The soil state (e.g. temperature and moisture) in a mesoscale numerical prediction model is typically initialized by reanalysis or analysis data that may be subject to large bias. Such bias may lead to unrealistic land–atmosphere interactions. This study shows that the Climate Forecast System Reanalysis (CFSR) dramatically underestimates soil temperature and overestimates soil moisture over most parts of China in the first (0-10cm) and second (10-25cm) soil layers compared to in situ observations in July, 2013. A correction based on the global optimal dual kriging is employed to correct CFSR bias in soil temperature and moisture using in situ observations.
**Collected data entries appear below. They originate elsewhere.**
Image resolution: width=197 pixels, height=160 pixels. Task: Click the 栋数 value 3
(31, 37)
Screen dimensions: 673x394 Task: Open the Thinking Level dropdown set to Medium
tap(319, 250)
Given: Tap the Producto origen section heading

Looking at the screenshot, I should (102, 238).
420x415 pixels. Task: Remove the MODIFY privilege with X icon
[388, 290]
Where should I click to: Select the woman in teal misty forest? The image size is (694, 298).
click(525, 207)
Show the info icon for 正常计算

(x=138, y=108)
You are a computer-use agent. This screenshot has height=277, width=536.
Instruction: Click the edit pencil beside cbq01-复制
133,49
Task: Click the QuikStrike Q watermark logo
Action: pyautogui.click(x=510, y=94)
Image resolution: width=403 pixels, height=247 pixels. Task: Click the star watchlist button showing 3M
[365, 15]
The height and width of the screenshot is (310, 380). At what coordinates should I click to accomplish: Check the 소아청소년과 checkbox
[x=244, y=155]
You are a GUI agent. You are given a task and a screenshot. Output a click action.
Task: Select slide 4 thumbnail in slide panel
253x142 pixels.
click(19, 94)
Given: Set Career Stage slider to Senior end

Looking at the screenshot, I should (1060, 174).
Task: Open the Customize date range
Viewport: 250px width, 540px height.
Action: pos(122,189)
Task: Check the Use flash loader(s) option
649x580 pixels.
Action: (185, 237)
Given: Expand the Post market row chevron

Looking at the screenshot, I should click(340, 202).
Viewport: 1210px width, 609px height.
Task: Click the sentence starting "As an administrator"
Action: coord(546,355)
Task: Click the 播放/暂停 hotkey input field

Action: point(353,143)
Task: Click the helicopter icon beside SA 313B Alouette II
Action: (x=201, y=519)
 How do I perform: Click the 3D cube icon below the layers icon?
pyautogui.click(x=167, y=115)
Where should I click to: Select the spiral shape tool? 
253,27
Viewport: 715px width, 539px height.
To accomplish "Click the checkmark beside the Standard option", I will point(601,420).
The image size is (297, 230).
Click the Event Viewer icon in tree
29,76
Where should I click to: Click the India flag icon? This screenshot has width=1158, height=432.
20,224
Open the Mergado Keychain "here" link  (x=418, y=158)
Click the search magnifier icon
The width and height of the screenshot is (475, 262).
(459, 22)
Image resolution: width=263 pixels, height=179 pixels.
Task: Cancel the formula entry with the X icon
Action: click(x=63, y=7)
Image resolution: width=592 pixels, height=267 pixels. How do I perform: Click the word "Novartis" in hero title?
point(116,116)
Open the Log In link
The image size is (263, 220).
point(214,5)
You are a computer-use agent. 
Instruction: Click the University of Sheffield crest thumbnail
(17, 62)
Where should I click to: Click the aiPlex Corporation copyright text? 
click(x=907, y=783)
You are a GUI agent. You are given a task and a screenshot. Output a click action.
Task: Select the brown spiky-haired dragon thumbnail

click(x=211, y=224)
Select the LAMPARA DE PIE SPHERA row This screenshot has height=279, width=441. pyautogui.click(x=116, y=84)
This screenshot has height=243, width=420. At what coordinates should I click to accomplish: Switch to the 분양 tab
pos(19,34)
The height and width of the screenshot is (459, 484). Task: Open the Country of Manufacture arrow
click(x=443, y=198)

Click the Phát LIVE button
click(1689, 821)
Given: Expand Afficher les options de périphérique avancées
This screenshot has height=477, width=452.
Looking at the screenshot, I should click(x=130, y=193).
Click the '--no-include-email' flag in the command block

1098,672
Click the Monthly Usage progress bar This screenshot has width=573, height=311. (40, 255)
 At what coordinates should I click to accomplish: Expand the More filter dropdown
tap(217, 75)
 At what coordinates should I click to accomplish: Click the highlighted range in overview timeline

To investigate the impacts of the corrected soil state on model forecasts, two numerical model simulations—a control run with CFSR soil state and a disturbed run with the corrected soil state—were conducted using the Weather Research and Forecasting model. All the simulations are initiated four times per day and run 48 hours. Model results show that the corrected soil state, i.e. warmer and drier surface over the most parts of China, can enhance evaporation over wet regions, which changes the overlying atmospheric temperature and moisture. The changes of the lifting condensation level, level of free convection, and water transport due to corrected soil state favor precipitation over wet regions, while prohibiting precipitation over dry regions. Moreover, diagnoses indicate that the remote moisture flux convergence plays a dominant role in the precipitation changes over the wet regions.